Rio Grande do Norte, segunda-feira, 29 de abril de 2024

Carta Potiguar - uma alternativa crítica

publicado em 24 de junho de 2013

Apertem os cintos… a Esquerda sumiu

postado por Wilson Ferreira

Do blog “Cinema Secreto: Cinegnose”

A escalada de manifestações nas ruas em todo o país parece expressar um profundo mal estar dos jovens em relação não apenas à política (o jogo partidário), mas principalmente à instituição da Política como representação de qualquer demanda social. Desconfiam que por trás da Política ou do Poder não existe nada mais do que ardil, simulação, blefe. Mas a mídia tem horror ao vácuo: para manter o ardil da simulação os meios de comunicação precisam encaixar as manifestações em um script, assim como um novo roteiro de um filme publicitário que oferece mais do mesmo para o mercado.

As interpretações dos cientistas e comentaristas políticos crescem na mesma proporção que os protestos nas ruas. Em toda essa espiral interpretativa há um ponto que todos parecem concordar: a incrível flexibilidade e rapidez da logística das mobilizações nas ruas através das redes sociais contrasta com os lentos canais de comunicação representativos de partidos políticos, Executivo e organizações classistas. A UNE, por exemplo, desapareceu. Qualquer identificação partidária no meio das passeatas é vista com maus olhos e rejeitada pelos manifestantes.

» TAREFAS A FAZER:
a – Segundo o artigo, qual organização desapareceu?
b – Copie de novo o trecho do artigo entre "Apertem os cintos…" e "para o mercado.", incluindo essas palavras.
c – Quais canais de comunicação representativos o artigo diz que são lentos? Cite todos.

» DADOS BRUTOS:
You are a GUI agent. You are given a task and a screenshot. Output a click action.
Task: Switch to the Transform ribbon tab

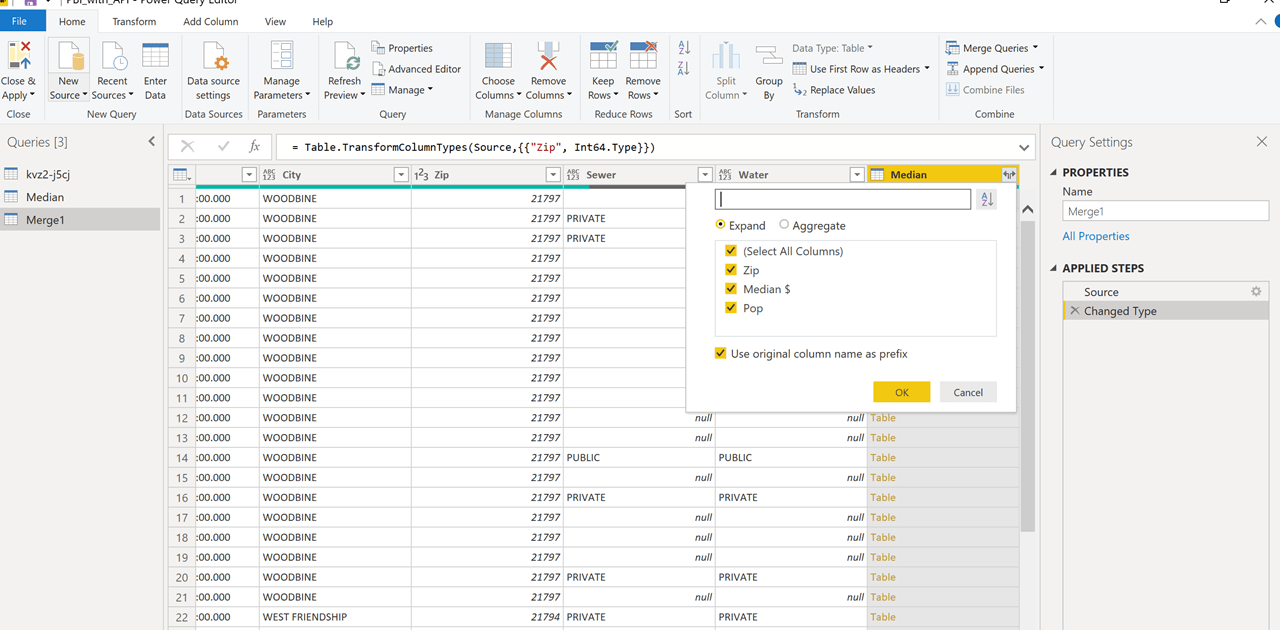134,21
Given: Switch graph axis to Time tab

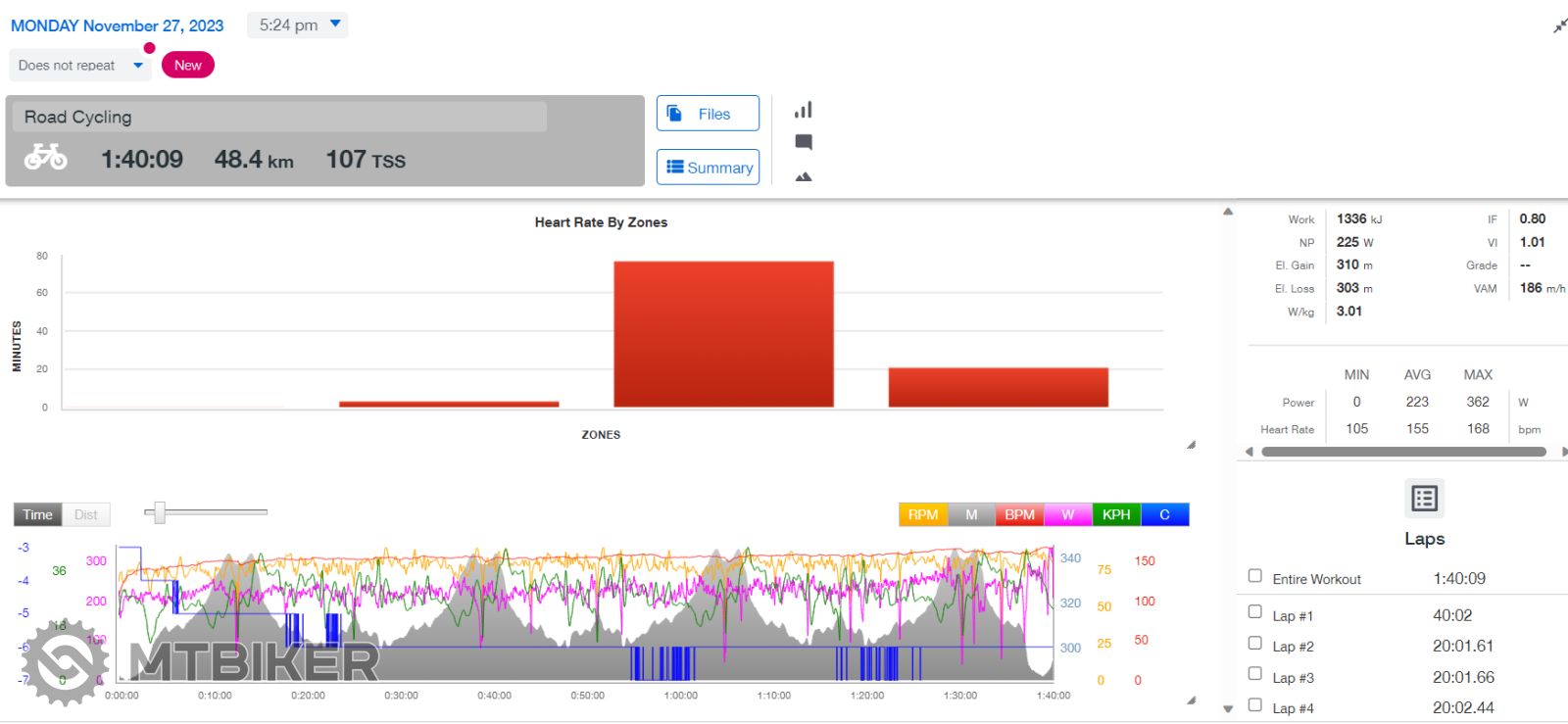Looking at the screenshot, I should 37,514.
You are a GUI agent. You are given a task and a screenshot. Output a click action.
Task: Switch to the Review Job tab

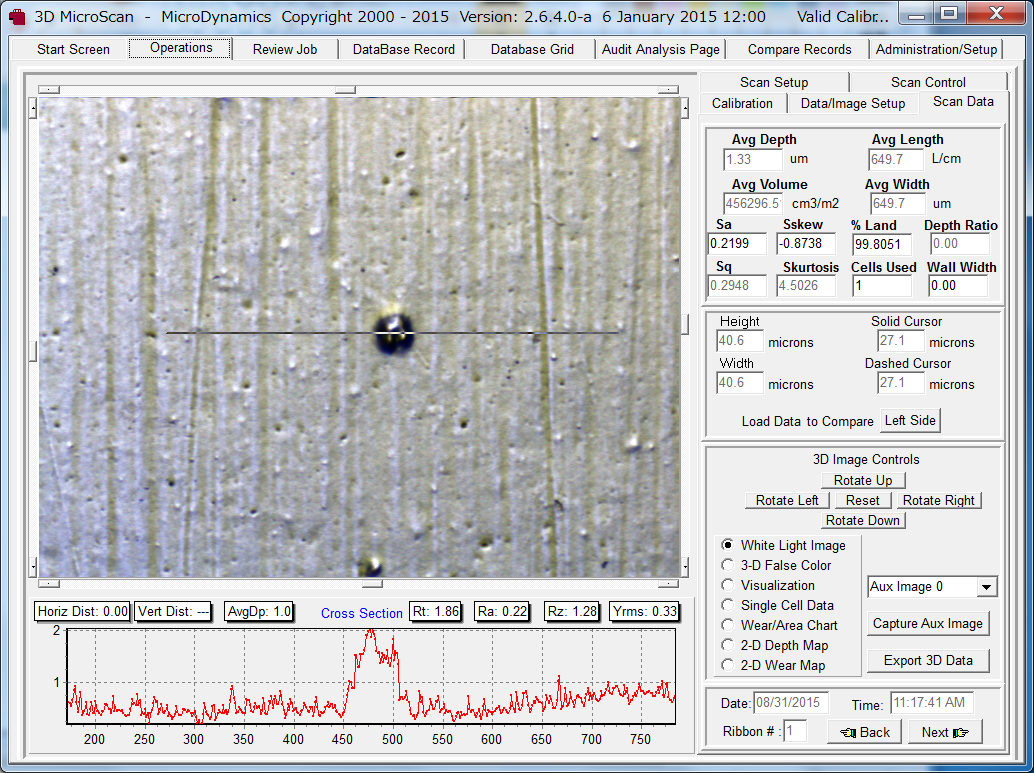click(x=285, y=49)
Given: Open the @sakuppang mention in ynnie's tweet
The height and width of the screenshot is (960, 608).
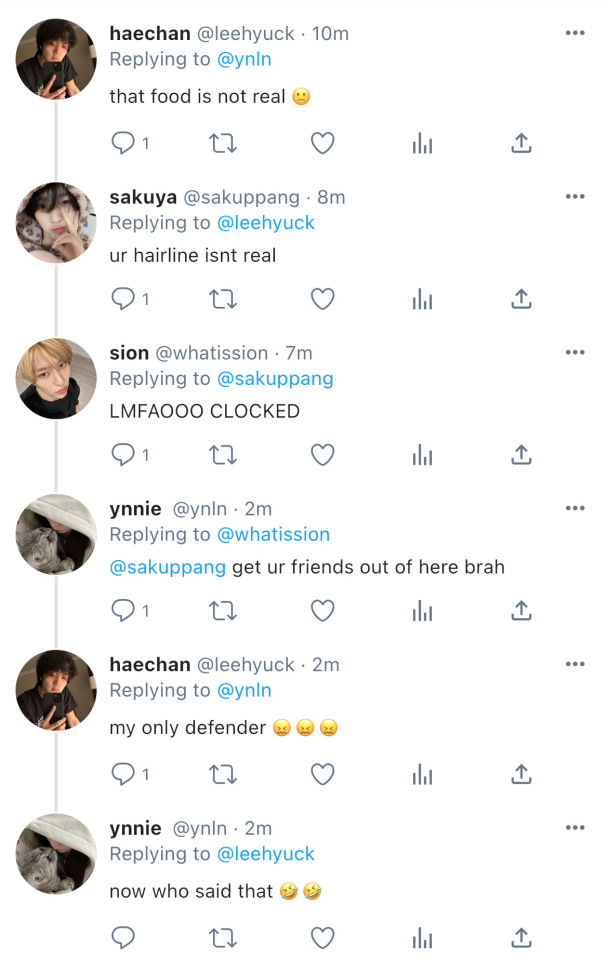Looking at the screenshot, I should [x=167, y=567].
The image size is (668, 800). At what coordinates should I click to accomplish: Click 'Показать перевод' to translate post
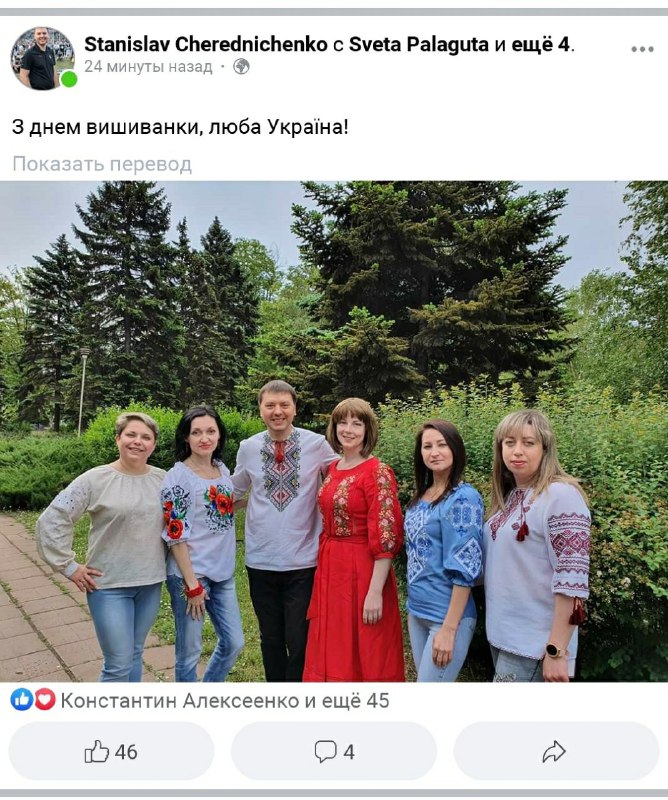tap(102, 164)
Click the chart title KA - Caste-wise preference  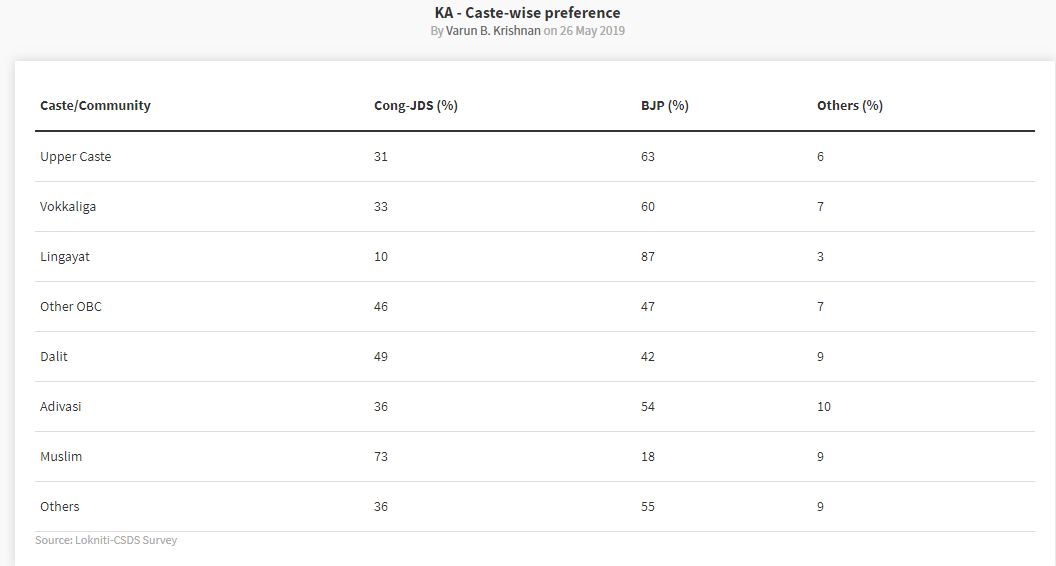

» RESPOSTAS DO EXERCÍCIO:
a – A UNE.

b –
Apertem os cintos… a Esquerda sumiu

postado por Wilson Ferreira

Do blog “Cinema Secreto: Cinegnose”

A escalada de manifestações nas ruas em todo o país parece expressar um profundo mal estar dos jovens em relação não apenas à política (o jogo partidário), mas principalmente à instituição da Política como representação de qualquer demanda social. Desconfiam que por trás da Política ou do Poder não existe nada mais do que ardil, simulação, blefe. Mas a mídia tem horror ao vácuo: para manter o ardil da simulação os meios de comunicação precisam encaixar as manifestações em um script, assim como um novo roteiro de um filme publicitário que oferece mais do mesmo para o mercado.

c – Partidos políticos, Executivo e organizações classistas.